As conflict drags on, America turns its attention away from Iraq.

Date published: 2/15/2004

LAST MAY, after I wrote a column comparing Iraq to Vietnam, I received an irate letter from one man who said, in effect, that I was crazy, that within a year our boys would be home.

Well, that year will be up in a few weeks and we seem no closer to getting out of Iraq. And our soldiers are still dying at the rate of more than one per day.

Those who don't see Iraq as another Vietnam are right in one respect. During Vietnam, America cared. Now it seems that only a handful of us even acknowledge there is still a war going on.
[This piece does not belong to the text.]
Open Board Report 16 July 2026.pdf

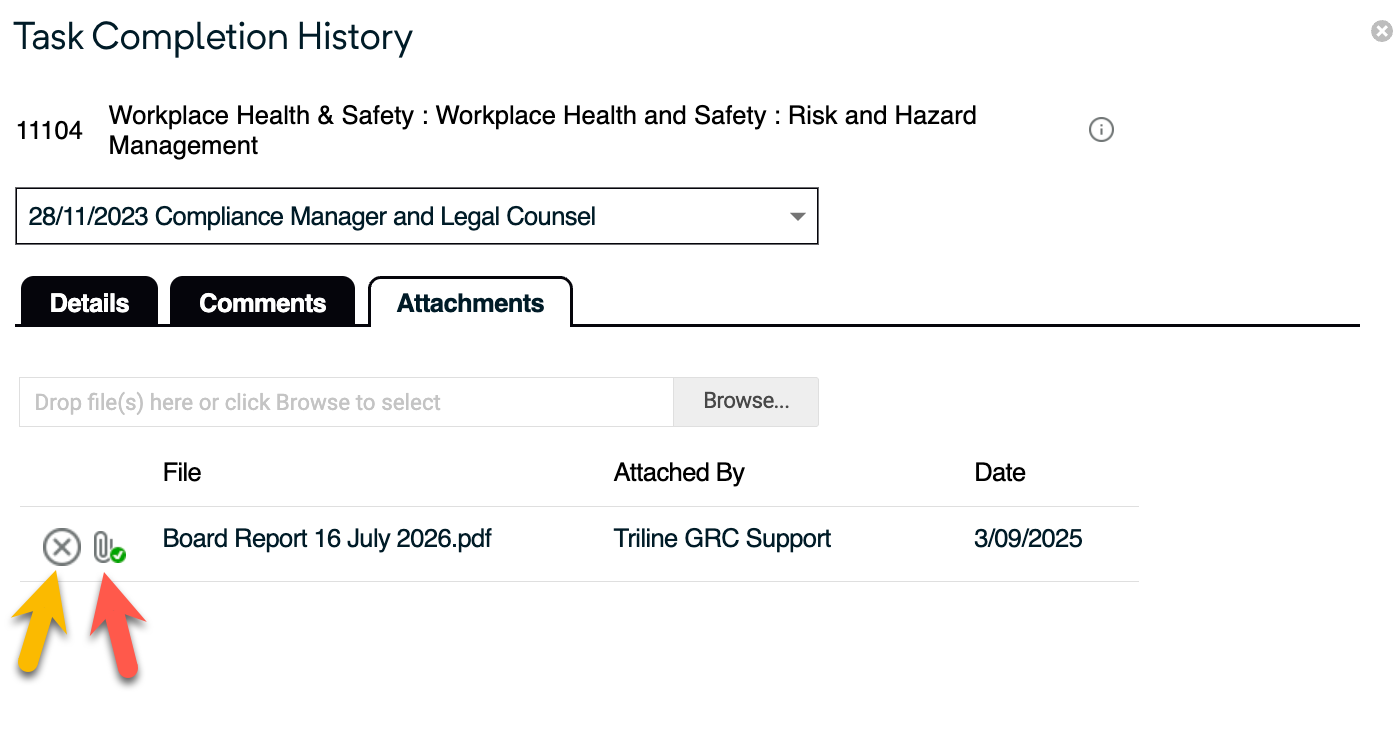327,539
Every poll I have seen lately places the economy at the top of America's trouble list. In other words, we are more concerned with money than the lives of our soldiers.

I suppose that's understandable. It is our money, but, for most, it is someone else's son or daughter over there getting shot at.
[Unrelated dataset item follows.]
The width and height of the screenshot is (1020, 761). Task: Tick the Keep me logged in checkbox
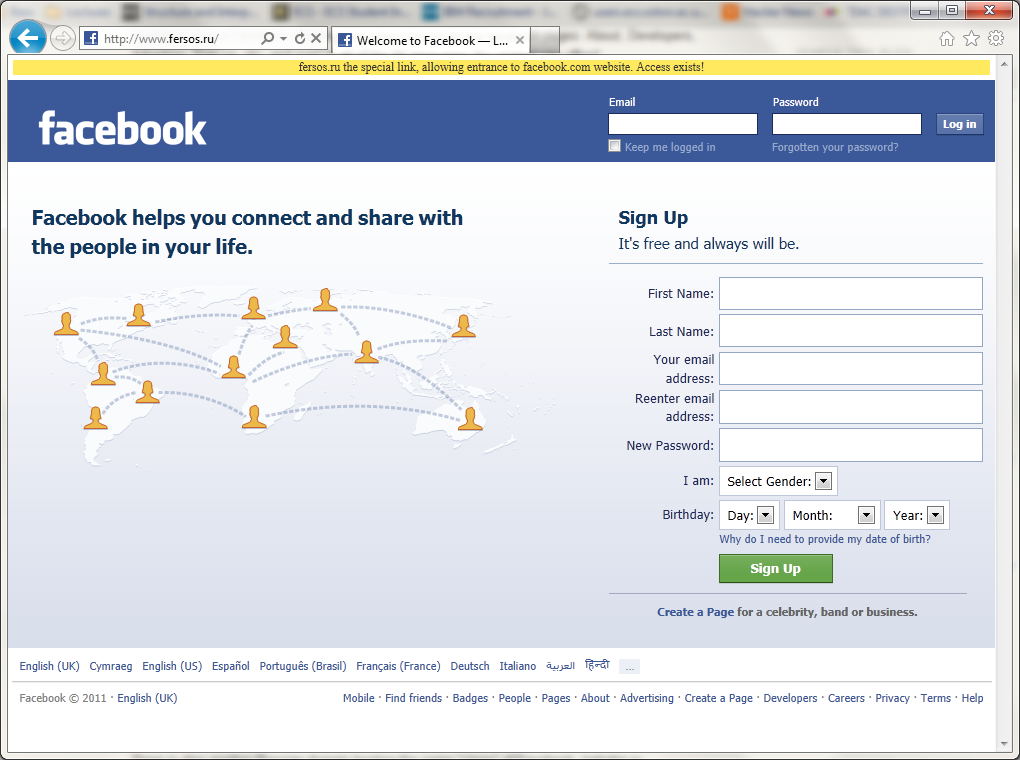(615, 146)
The primary reason for this obvious distance between Americans and their soldiers is conscription--or the lack of it. During Vietnam, there was hardly a household that didn't worry that a son or a grandson would be drafted.
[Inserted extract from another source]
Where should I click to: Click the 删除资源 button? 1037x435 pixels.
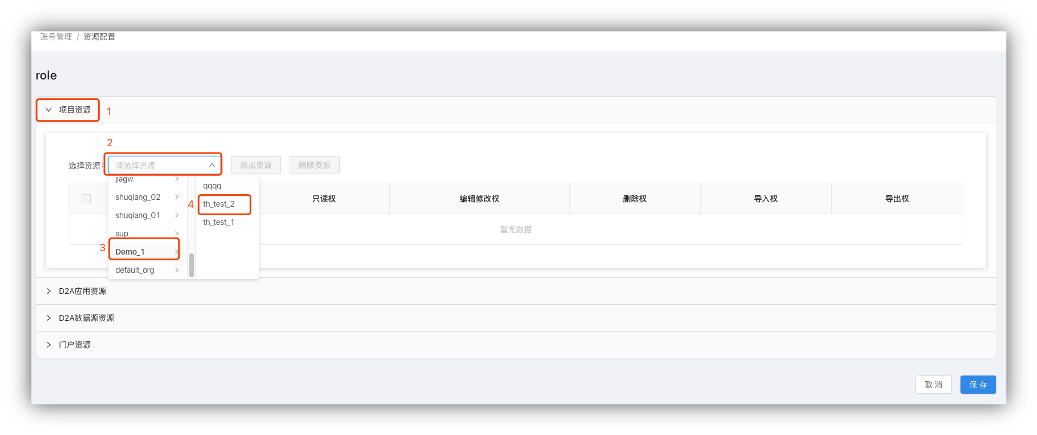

Now we know our kids will be safe, unless they choose to join the military.

The draft--at least the draft during the 1940s, '50s, and most of the '60s--did not discriminate between the rich and the poor. If you were fit, you got drafted. College graduates and high school dropouts bunked together in the same barracks.

Now, for the most part, the fighting element of the military is made up of less-affluent Americans. Let's face it, few recent graduates with master's degrees are going to trade a $50,000-a-year job for Army pay.

It is easy to talk about making war when you know that your son or daughter will not be forced to fight.

But now we don't even talk about the war. We treat Iraq as if it no longer exists. Americans don't like unpleasantries, and Iraq has become an unpleasantry.

Even the media has tired of Iraq. One or two dead soldiers seldom make the front pages any more and there is no daily battle footage on the nightly news. That kind of stuff might be disturbing to children or sensitive viewers.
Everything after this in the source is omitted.